── Records to process ──
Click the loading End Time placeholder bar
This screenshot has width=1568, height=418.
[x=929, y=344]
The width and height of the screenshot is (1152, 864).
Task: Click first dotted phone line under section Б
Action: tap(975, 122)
───
── Records to process ──
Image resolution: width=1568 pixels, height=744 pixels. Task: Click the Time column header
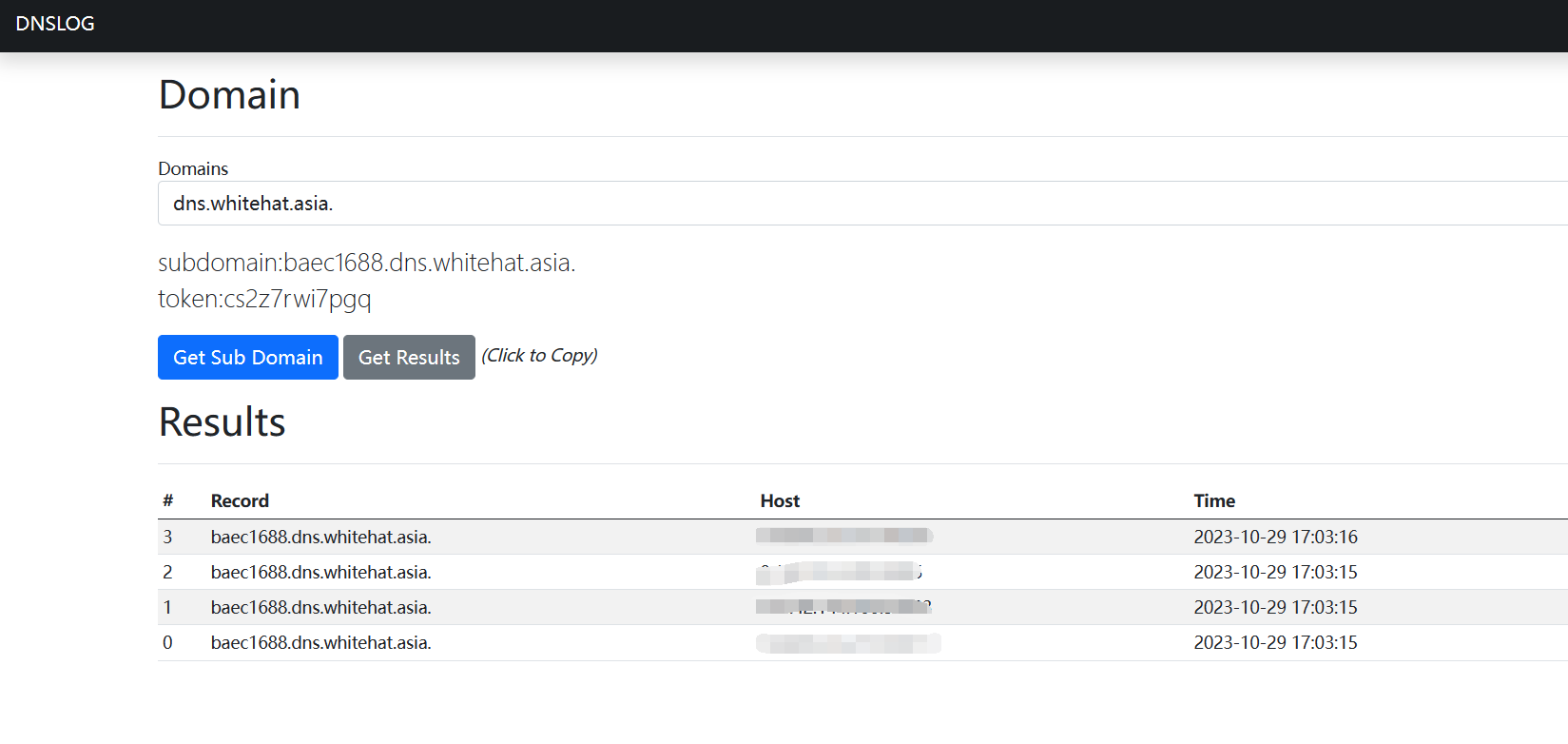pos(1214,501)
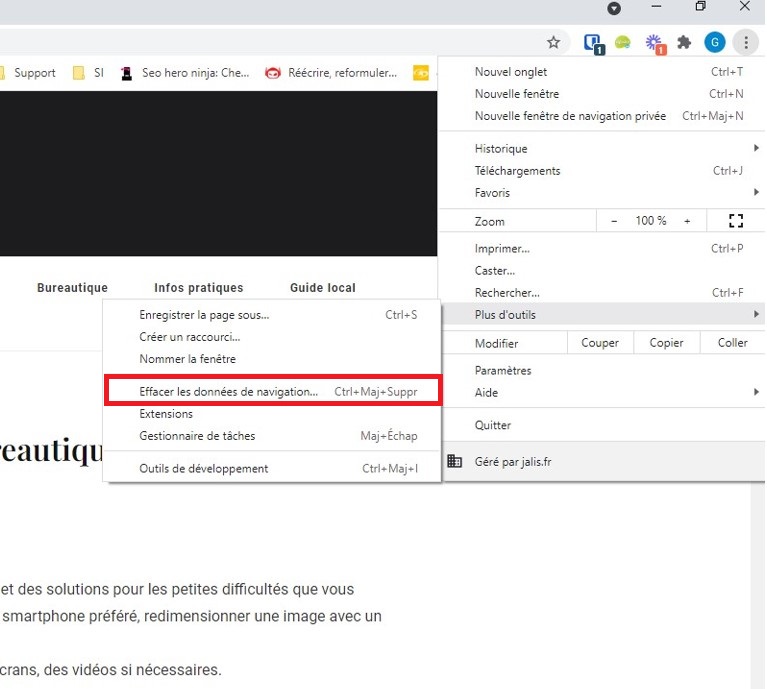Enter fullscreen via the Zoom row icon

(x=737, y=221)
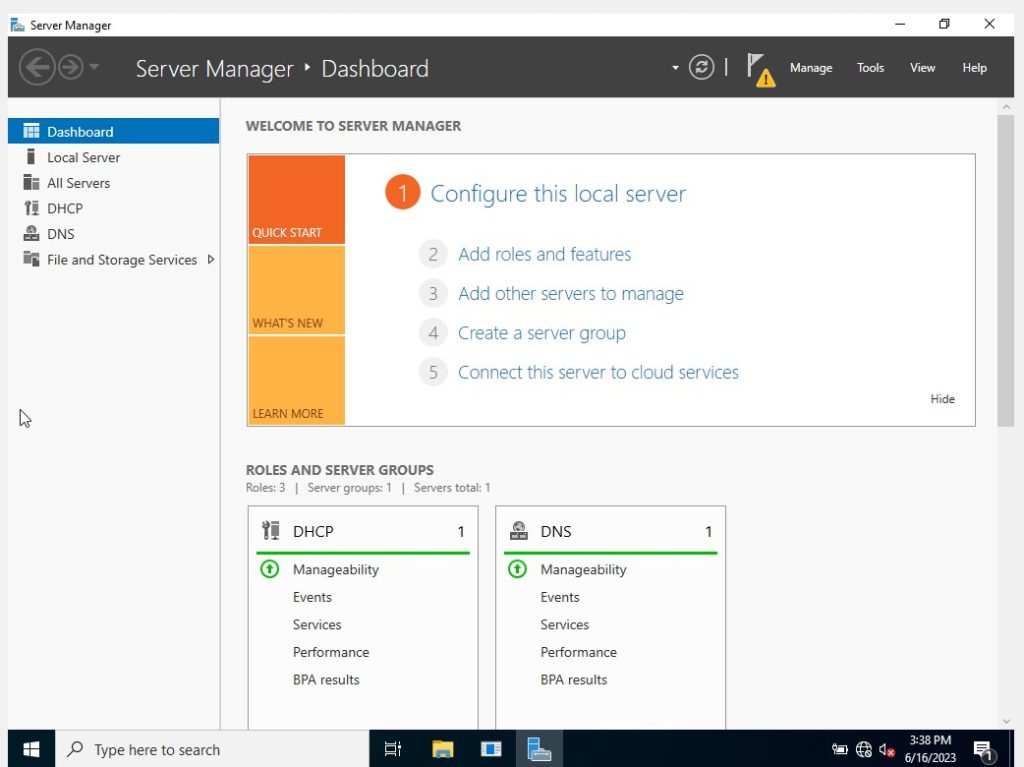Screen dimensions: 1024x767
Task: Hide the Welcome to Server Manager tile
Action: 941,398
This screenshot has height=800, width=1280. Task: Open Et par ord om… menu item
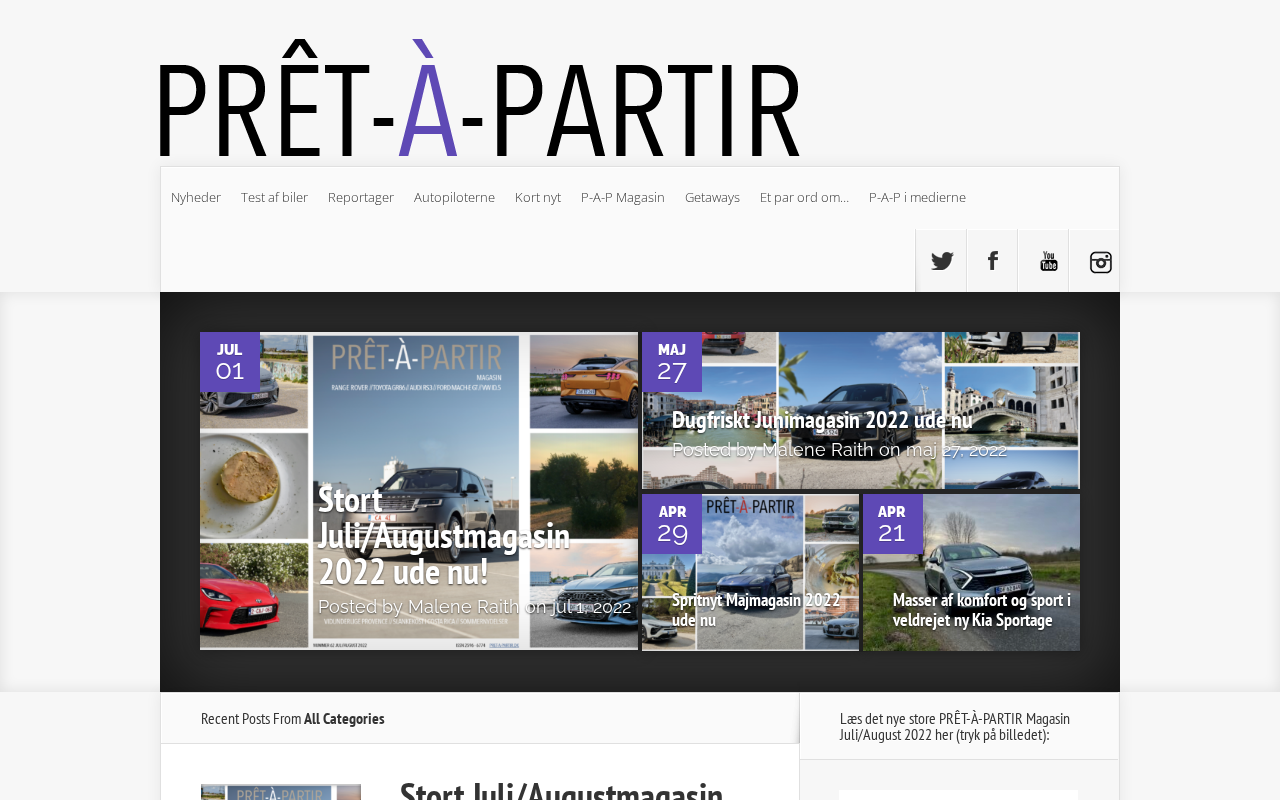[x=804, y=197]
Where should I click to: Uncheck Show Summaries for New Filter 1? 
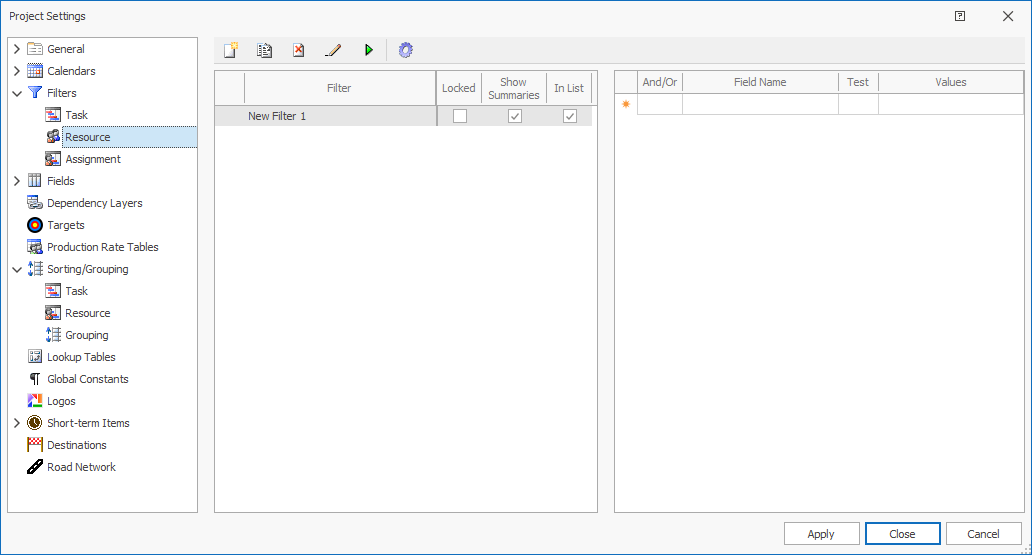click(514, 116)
───
── Records to process ──
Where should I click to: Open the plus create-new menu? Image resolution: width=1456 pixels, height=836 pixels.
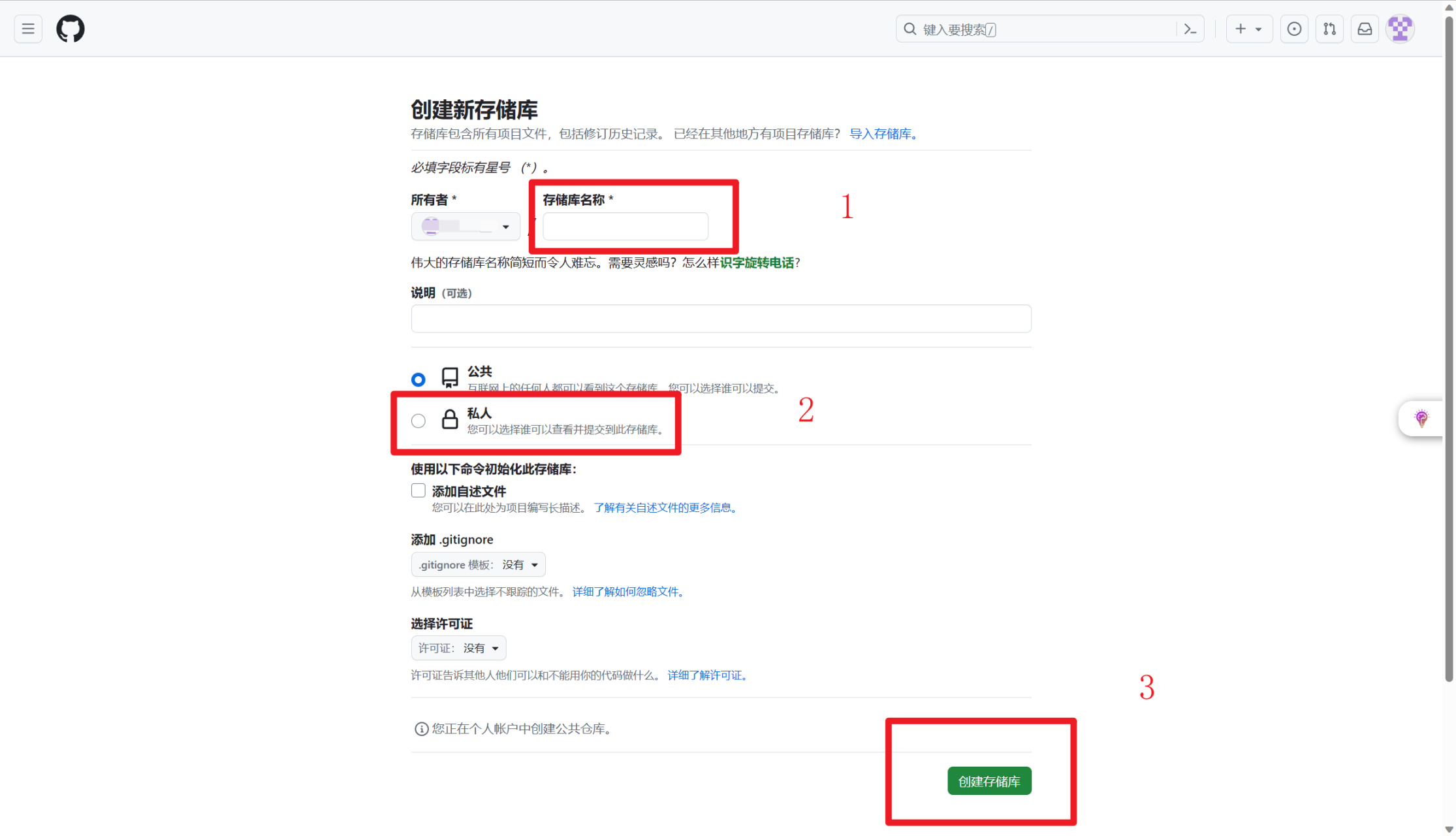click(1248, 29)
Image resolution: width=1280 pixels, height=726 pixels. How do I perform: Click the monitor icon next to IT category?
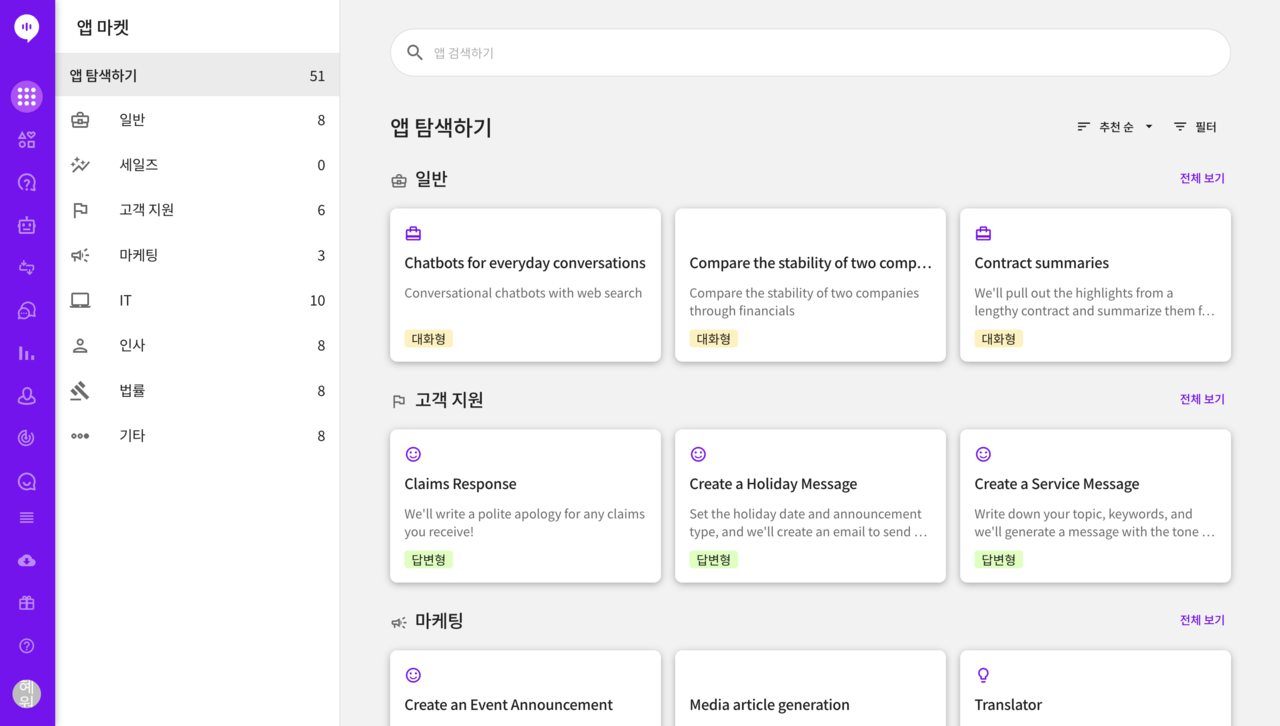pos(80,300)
───
§ Work required
Render everything from the line containing "This screenshot has height=800, width=1280." down to the line containing "click(514, 116)" as a JSON list of strings, one string per line, with blank lines omitted. Leave the pictures out.

§ Completed exercise
[
  "This screenshot has height=800, width=1280. Task: Open Et par ord om… menu item",
  "[x=804, y=197]",
  "Where should I click to: Uncheck Show Summaries for New Filter 1? ",
  "click(514, 116)"
]